What to produce = Read the data below. Then repeat all of it exactly.

Data provided =
/---
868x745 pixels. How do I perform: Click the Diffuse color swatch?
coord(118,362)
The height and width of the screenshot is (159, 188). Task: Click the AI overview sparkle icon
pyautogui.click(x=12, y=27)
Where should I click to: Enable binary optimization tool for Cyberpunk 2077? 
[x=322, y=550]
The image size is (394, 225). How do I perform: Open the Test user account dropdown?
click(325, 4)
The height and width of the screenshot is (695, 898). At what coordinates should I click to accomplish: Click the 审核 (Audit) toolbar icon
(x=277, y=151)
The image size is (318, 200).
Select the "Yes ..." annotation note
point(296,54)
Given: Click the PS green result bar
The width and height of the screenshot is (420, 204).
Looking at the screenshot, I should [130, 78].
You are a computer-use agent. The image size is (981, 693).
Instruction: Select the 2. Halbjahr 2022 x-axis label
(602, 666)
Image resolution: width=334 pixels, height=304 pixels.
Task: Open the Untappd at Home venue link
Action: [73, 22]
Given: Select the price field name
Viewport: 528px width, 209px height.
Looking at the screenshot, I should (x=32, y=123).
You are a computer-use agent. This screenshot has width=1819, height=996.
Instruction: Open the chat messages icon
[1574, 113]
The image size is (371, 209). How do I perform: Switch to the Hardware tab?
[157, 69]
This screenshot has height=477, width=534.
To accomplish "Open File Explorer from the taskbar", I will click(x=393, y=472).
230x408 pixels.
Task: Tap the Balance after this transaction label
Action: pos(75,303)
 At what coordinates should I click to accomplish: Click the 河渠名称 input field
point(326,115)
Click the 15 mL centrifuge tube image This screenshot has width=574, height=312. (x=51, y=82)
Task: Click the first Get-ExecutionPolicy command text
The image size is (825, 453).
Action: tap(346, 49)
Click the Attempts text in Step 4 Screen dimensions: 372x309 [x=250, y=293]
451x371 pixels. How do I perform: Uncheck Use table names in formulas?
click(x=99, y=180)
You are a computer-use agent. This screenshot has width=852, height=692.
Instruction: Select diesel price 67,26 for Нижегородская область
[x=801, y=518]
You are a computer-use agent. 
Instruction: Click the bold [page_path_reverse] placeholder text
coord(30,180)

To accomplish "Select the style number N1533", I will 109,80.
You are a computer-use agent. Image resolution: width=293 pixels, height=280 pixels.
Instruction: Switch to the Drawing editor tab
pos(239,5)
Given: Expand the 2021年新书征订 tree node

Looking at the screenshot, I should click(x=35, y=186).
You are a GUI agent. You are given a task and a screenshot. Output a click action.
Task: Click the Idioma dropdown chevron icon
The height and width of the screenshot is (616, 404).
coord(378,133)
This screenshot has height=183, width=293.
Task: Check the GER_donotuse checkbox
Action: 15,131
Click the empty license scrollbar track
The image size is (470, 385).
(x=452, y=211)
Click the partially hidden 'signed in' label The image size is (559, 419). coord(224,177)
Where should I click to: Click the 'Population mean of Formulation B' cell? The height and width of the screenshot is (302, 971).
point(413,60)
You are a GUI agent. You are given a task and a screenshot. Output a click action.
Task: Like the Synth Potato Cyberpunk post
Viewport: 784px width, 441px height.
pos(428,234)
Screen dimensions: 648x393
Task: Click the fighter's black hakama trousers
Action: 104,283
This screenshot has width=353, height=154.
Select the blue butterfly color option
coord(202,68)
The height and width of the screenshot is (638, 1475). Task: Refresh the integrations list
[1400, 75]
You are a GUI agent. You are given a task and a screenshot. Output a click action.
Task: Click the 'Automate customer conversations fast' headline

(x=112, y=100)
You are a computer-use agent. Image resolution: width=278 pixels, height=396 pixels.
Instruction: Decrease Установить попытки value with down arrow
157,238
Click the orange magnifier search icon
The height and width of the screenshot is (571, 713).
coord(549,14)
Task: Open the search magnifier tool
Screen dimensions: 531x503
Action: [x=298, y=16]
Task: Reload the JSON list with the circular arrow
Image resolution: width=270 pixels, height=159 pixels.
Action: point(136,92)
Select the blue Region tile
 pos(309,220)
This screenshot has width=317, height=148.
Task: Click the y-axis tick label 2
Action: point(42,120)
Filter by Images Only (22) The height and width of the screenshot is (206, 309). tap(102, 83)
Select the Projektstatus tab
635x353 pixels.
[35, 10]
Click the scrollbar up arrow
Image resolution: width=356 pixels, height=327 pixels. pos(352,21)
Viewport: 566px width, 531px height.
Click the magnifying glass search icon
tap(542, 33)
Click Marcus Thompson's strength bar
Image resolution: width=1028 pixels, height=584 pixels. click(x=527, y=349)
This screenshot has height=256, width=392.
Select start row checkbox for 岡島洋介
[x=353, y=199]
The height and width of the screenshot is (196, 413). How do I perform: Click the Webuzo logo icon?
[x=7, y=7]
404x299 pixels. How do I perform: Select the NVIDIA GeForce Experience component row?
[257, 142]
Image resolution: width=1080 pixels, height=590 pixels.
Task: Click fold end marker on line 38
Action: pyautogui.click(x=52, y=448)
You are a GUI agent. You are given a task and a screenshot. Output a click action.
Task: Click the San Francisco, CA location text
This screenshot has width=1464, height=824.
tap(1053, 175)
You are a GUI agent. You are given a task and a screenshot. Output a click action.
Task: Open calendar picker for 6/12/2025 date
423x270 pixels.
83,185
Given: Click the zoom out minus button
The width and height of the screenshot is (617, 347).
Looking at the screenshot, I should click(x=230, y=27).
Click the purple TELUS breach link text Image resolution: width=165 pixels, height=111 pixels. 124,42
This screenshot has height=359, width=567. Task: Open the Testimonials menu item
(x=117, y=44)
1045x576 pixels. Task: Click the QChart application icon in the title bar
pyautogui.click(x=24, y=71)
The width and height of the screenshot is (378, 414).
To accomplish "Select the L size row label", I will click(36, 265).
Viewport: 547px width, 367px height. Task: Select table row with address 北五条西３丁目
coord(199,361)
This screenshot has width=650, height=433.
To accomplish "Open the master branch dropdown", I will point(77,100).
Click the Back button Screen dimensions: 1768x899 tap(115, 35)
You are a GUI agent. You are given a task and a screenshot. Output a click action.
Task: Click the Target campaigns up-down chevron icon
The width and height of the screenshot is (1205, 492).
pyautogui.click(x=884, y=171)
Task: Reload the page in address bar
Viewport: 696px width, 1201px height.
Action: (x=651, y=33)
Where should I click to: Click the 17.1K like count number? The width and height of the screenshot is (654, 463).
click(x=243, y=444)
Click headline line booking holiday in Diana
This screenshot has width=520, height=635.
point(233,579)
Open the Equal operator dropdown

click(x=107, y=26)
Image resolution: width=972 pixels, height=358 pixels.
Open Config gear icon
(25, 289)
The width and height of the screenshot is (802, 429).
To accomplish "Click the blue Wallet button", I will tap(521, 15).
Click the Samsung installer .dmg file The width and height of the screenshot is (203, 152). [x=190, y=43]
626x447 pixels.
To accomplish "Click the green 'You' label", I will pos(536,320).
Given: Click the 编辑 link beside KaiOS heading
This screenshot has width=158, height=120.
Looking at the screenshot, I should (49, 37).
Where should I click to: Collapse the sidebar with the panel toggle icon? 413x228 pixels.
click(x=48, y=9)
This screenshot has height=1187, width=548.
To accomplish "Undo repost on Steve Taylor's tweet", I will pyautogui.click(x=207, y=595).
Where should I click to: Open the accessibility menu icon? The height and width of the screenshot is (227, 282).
\---
Written solution =
868x745 pixels. How do I perform: Click the Diffuse color swatch?
coord(118,362)
The height and width of the screenshot is (159, 188). Task: Click the AI overview sparkle icon
pyautogui.click(x=12, y=27)
Where should I click to: Enable binary optimization tool for Cyberpunk 2077? 
[x=322, y=550]
The image size is (394, 225). How do I perform: Open the Test user account dropdown?
click(325, 4)
The height and width of the screenshot is (695, 898). At what coordinates should I click to accomplish: Click the 审核 (Audit) toolbar icon
(x=277, y=151)
The image size is (318, 200).
Select the "Yes ..." annotation note
point(296,54)
Given: Click the PS green result bar
The width and height of the screenshot is (420, 204).
Looking at the screenshot, I should [130, 78].
You are a computer-use agent. The image size is (981, 693).
Instruction: Select the 2. Halbjahr 2022 x-axis label
(602, 666)
Image resolution: width=334 pixels, height=304 pixels.
Task: Open the Untappd at Home venue link
Action: [73, 22]
Given: Select the price field name
Viewport: 528px width, 209px height.
Looking at the screenshot, I should (x=32, y=123).
You are a computer-use agent. This screenshot has width=1819, height=996.
Instruction: Open the chat messages icon
[1574, 113]
The image size is (371, 209). How do I perform: Switch to the Hardware tab?
[157, 69]
This screenshot has height=477, width=534.
To accomplish "Open File Explorer from the taskbar", I will click(x=393, y=472).
230x408 pixels.
Task: Tap the Balance after this transaction label
Action: pos(75,303)
 At what coordinates should I click to accomplish: Click the 河渠名称 input field
point(326,115)
Click the 15 mL centrifuge tube image This screenshot has width=574, height=312. (x=51, y=82)
Task: Click the first Get-ExecutionPolicy command text
The image size is (825, 453).
Action: tap(346, 49)
Click the Attempts text in Step 4 Screen dimensions: 372x309 [x=250, y=293]
451x371 pixels. How do I perform: Uncheck Use table names in formulas?
click(x=99, y=180)
You are a computer-use agent. This screenshot has width=852, height=692.
Instruction: Select diesel price 67,26 for Нижегородская область
[x=801, y=518]
You are a computer-use agent. 
Instruction: Click the bold [page_path_reverse] placeholder text
coord(30,180)

To accomplish "Select the style number N1533", I will 109,80.
You are a computer-use agent. Image resolution: width=293 pixels, height=280 pixels.
Instruction: Switch to the Drawing editor tab
pos(239,5)
Given: Expand the 2021年新书征订 tree node

Looking at the screenshot, I should click(x=35, y=186).
You are a GUI agent. You are given a task and a screenshot. Output a click action.
Task: Click the Idioma dropdown chevron icon
The height and width of the screenshot is (616, 404).
coord(378,133)
This screenshot has height=183, width=293.
Task: Check the GER_donotuse checkbox
Action: 15,131
Click the empty license scrollbar track
The image size is (470, 385).
(x=452, y=211)
Click the partially hidden 'signed in' label The image size is (559, 419). coord(224,177)
Where should I click to: Click the 'Population mean of Formulation B' cell? The height and width of the screenshot is (302, 971).
point(413,60)
You are a GUI agent. You are given a task and a screenshot. Output a click action.
Task: Like the Synth Potato Cyberpunk post
Viewport: 784px width, 441px height.
pos(428,234)
Screen dimensions: 648x393
Task: Click the fighter's black hakama trousers
Action: 104,283
This screenshot has width=353, height=154.
Select the blue butterfly color option
coord(202,68)
The height and width of the screenshot is (638, 1475). Task: Refresh the integrations list
[1400, 75]
You are a GUI agent. You are given a task and a screenshot. Output a click action.
Task: Click the 'Automate customer conversations fast' headline

(x=112, y=100)
You are a computer-use agent. Image resolution: width=278 pixels, height=396 pixels.
Instruction: Decrease Установить попытки value with down arrow
157,238
Click the orange magnifier search icon
The height and width of the screenshot is (571, 713).
coord(549,14)
Task: Open the search magnifier tool
Screen dimensions: 531x503
Action: [x=298, y=16]
Task: Reload the JSON list with the circular arrow
Image resolution: width=270 pixels, height=159 pixels.
Action: point(136,92)
Select the blue Region tile
 pos(309,220)
This screenshot has width=317, height=148.
Task: Click the y-axis tick label 2
Action: point(42,120)
Filter by Images Only (22) The height and width of the screenshot is (206, 309). tap(102, 83)
Select the Projektstatus tab
635x353 pixels.
[35, 10]
Click the scrollbar up arrow
Image resolution: width=356 pixels, height=327 pixels. pos(352,21)
Viewport: 566px width, 531px height.
Click the magnifying glass search icon
tap(542, 33)
Click Marcus Thompson's strength bar
Image resolution: width=1028 pixels, height=584 pixels. click(x=527, y=349)
This screenshot has height=256, width=392.
Select start row checkbox for 岡島洋介
[x=353, y=199]
The height and width of the screenshot is (196, 413). How do I perform: Click the Webuzo logo icon?
[x=7, y=7]
404x299 pixels. How do I perform: Select the NVIDIA GeForce Experience component row?
[257, 142]
Image resolution: width=1080 pixels, height=590 pixels.
Task: Click fold end marker on line 38
Action: pyautogui.click(x=52, y=448)
You are a GUI agent. You are given a task and a screenshot. Output a click action.
Task: Click the San Francisco, CA location text
This screenshot has width=1464, height=824.
tap(1053, 175)
You are a GUI agent. You are given a task and a screenshot. Output a click action.
Task: Open calendar picker for 6/12/2025 date
423x270 pixels.
83,185
Given: Click the zoom out minus button
The width and height of the screenshot is (617, 347).
Looking at the screenshot, I should click(x=230, y=27).
Click the purple TELUS breach link text Image resolution: width=165 pixels, height=111 pixels. 124,42
This screenshot has height=359, width=567. Task: Open the Testimonials menu item
(x=117, y=44)
1045x576 pixels. Task: Click the QChart application icon in the title bar
pyautogui.click(x=24, y=71)
The width and height of the screenshot is (378, 414).
To accomplish "Select the L size row label", I will click(36, 265).
Viewport: 547px width, 367px height. Task: Select table row with address 北五条西３丁目
coord(199,361)
This screenshot has width=650, height=433.
To accomplish "Open the master branch dropdown", I will point(77,100).
Click the Back button Screen dimensions: 1768x899 tap(115, 35)
You are a GUI agent. You are given a task and a screenshot. Output a click action.
Task: Click the Target campaigns up-down chevron icon
The width and height of the screenshot is (1205, 492).
pyautogui.click(x=884, y=171)
Task: Reload the page in address bar
Viewport: 696px width, 1201px height.
Action: (x=651, y=33)
Where should I click to: Click the 17.1K like count number? The width and height of the screenshot is (654, 463).
click(x=243, y=444)
Click headline line booking holiday in Diana
This screenshot has width=520, height=635.
point(233,579)
Open the Equal operator dropdown

click(x=107, y=26)
Image resolution: width=972 pixels, height=358 pixels.
Open Config gear icon
(25, 289)
The width and height of the screenshot is (802, 429).
To accomplish "Click the blue Wallet button", I will tap(521, 15).
Click the Samsung installer .dmg file The width and height of the screenshot is (203, 152). [x=190, y=43]
626x447 pixels.
To accomplish "Click the green 'You' label", I will pos(536,320).
Given: Click the 编辑 link beside KaiOS heading
This screenshot has width=158, height=120.
Looking at the screenshot, I should (49, 37).
Where should I click to: Collapse the sidebar with the panel toggle icon? 413x228 pixels.
click(x=48, y=9)
This screenshot has height=1187, width=548.
To accomplish "Undo repost on Steve Taylor's tweet", I will pyautogui.click(x=207, y=595).
Where should I click to: Open the accessibility menu icon? The height and width of the screenshot is (227, 282).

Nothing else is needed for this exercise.